FiT Student Blog
As a student who is currently studying nutrition in school, I wanted to gain a deeper understanding of the correlation between fitness and nutrition. How to adhere to a diet during the fat loss phase? How much protein to consume during a bulking phase? Therefore, I decided to attend Fitness Nutrition Specialist Course organised by FIT Singapore, conducted by Ee Ling from FIT Malaysia.
Nutrition has a broad spectrum. There is clinical nutrition, general nutrition etc and this course particularly focuses on nutrition for fitness and how a trainer can apply the knowledge learnt directly to their clients. Nutrition is the key to any fitness goals. One may be pushing their limits in the gym but if their nutrition is not right, achieving their fitness goals may be difficult. Regardless whether it’s fat loss, muscle gain or to improve general health, nutrition definitely plays a significant role in helping us to achieve these goals.
An overview of the course
On the first day, Ee Ling introduced the 3 different types of macronutrients and their functions in the human body. Timing, portion and types of each macronutrient were also covered in the course, alongside popular topics in the fitness industry such as fitness supplements and popular diets. Additionally, Ee Ling gave the class some nutrition coaching cues, helping their clients to achieve their goals through adjusting their nutrition. During group discussions were given the task to evaluate the macronutrients of one person’s diet via case studies and share with the rest of the class. Through this exercise, we learnt how to adjust the total calorie intake and macronutrients according to our clients fitness goals. For example, if we learned that one of our team-mates’ diet was lacking in protein and his goal is to gain muscle mass, what would we recommend to him as some sustainable changes? Changing his foods selection or adding supplements. I believe this exercise forced us to think out of the box and placed trainers in a real-life situation with coaching clients’ nutrition.

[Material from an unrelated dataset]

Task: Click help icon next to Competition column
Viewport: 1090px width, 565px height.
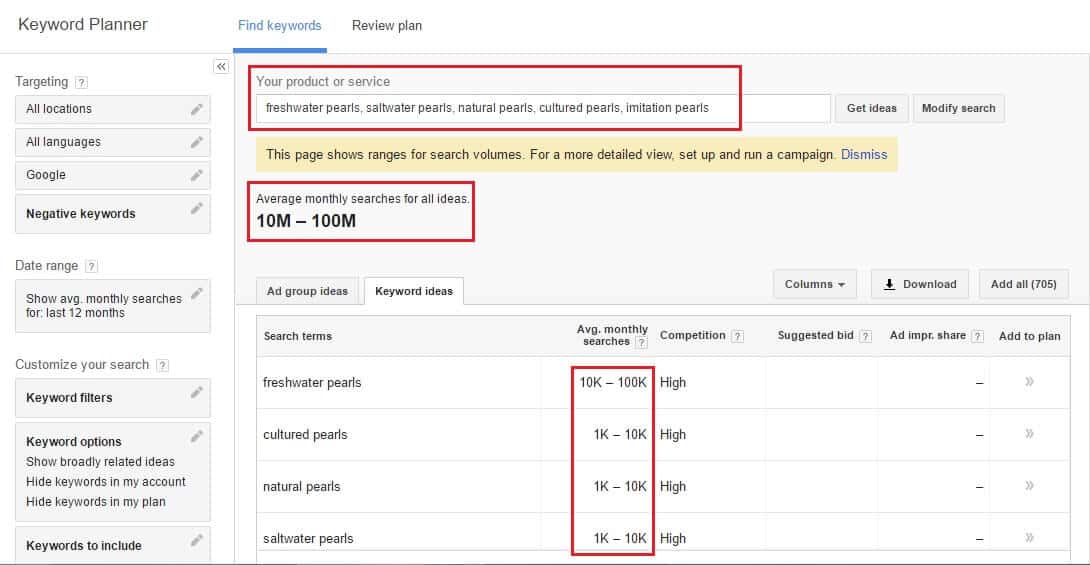Action: (737, 336)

On the second day the class went to Cold Storage and explored the different types of foods readily available on the selves. We compared food labels and found alternative choices which allowed us to include a variety of food and nutrients in our diets. Interestingly, we compared two different yogurts of the same brand, one is labelled as the ‘low fat’ and the other was the original version. To our surprise, the ‘low fat’ option has a higher sugar content. Therefore, I found this experience beneficial as we better understand the food that we are consuming and be more highly intuitive of our food selections. Trainers were also more mindful of a plethora variety of food products and with this, better equipped in coaching their clients’ nutrition.

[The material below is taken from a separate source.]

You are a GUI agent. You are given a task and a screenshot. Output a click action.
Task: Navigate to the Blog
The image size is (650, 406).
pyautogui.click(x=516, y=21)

After attending this 2-day course, I will use the knowledge acquired in my daily life and training. As a fitness enthusiast, I would always think of ways to optimise my performance in the gym. With the knowledge that I attained, I know how to properly plan my meal timings for optimal performance in the gym and this course has also given me a big picture of macronutrients, which I can use to plan my meals (Glycemic index, essential amino acids etc).
In my opinion, trainers who attend this course will be better equip to educate their clients on the importance of good nutrition. Trainers can suggest a number of strategies to improve their eating habits and teach them the varied benefits of the different macronutrients. Also, trainers can inform clients about evidence-based supplements so they are aware of the different kinds of supplements and their purpose. The fitness supplement market is a multi-billion industry and there are many kinds of supplements in the market, sometimes making this process rather overwhelming. Are all the supplements effective? Or are we just throwing money down the drain? All the knowledge gained for this course I feel is paramount for trainers to educate their clients and help them achieve optimal results.